Many high schools have class sizes of about 40 students. Take a walk through any of these schools during class time and what would you see? Even if the school conformed to the ratio, you would see one teacher teaching a class of 40 students. The exception would be in what is called split or shared classes, where students have options among certain subjects such as woodwork (woods) and metalwork (metals), and the class is split in two. but this is not the norm for the majority of subjects such as mathematics or English.
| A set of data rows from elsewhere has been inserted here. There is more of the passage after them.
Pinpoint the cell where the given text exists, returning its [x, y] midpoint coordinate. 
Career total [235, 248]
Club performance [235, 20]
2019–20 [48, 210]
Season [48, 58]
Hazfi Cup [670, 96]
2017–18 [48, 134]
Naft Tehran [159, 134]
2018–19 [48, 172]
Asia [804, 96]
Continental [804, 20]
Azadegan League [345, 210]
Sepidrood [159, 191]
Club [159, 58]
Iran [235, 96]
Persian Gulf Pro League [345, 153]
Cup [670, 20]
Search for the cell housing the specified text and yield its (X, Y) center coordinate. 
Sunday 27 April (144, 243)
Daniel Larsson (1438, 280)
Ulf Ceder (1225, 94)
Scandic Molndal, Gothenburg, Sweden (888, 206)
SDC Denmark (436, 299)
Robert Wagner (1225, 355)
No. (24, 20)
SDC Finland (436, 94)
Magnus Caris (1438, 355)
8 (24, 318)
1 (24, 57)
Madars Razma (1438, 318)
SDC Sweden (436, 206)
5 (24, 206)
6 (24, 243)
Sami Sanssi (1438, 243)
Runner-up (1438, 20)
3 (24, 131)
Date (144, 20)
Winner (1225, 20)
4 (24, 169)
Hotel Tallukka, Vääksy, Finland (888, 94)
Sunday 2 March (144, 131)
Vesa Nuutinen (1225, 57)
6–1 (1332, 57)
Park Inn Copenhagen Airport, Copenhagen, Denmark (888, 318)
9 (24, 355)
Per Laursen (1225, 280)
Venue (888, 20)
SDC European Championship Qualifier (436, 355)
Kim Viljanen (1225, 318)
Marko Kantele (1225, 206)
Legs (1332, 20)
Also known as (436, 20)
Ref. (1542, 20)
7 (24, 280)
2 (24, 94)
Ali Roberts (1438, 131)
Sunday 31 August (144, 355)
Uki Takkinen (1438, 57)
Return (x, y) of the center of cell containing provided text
This discrepancy arises because of the number of teachers required to teach the subjects timetabled for the class. For example, a class of 40 students taking eight subjects would require eight teachers at the high- school level. That would be a wonderful pupil-teacher ratio of 5:1, but each teacher would still be teaching 40 students. The pupil-teacher ratio for a school is arrived at by a similar process but compares the total number of students in the school with the total number of teachers.
The pupil-teacher ratio also does not necessarily accommodate the staffing requirements of specific institutions, and could in fact undermine the development of the curriculum and the addition of needed subject areas.
For example, back in the early 1990s, the Ministry of Education was exhorting schools to introduce information technology (IT) to their curriculum but did not make any adjustments to the pupil-teacher ratio to accommodate this. This created a dilemma for a number of schools which fell just within the ratio. If they did what the Ministry of Education wanted and hired a computer teacher, the same ministry would tell them they were overstaffed.
Some schools were able to get around this temporarily by using or hiring a teacher who could teach both IT and another subject.
As the programme expanded throughout the school, however, it became more difficult to do this, and specialist IT teachers would have had to be hired, and voilà, the school would be overstaffed by four or five teachers. Well, according to the ratio, the school would be overstaffed, but by the academic needs of the institution, the school would be adequately staffed.
You can see from this example that schools have to be very careful about adding new subject areas, no matter how important they think they are, for fear of going over the pupil-teacher ratio.
If the Ministry of Education is really serious about education, it should actualise the pupil-teacher ratio by restricting the maximum number of students in high-school classes to 17. A similar exercise should be done at the primary level, but certainly not using 35 as the guideline, but a number closer to 17.
The Ministry of Education should provide the necessary teachers and infrastructure so that a teacher would really be teaching 17 students at a time and not just have the pupil-teacher ratio as a mathematical construct on someone's desk.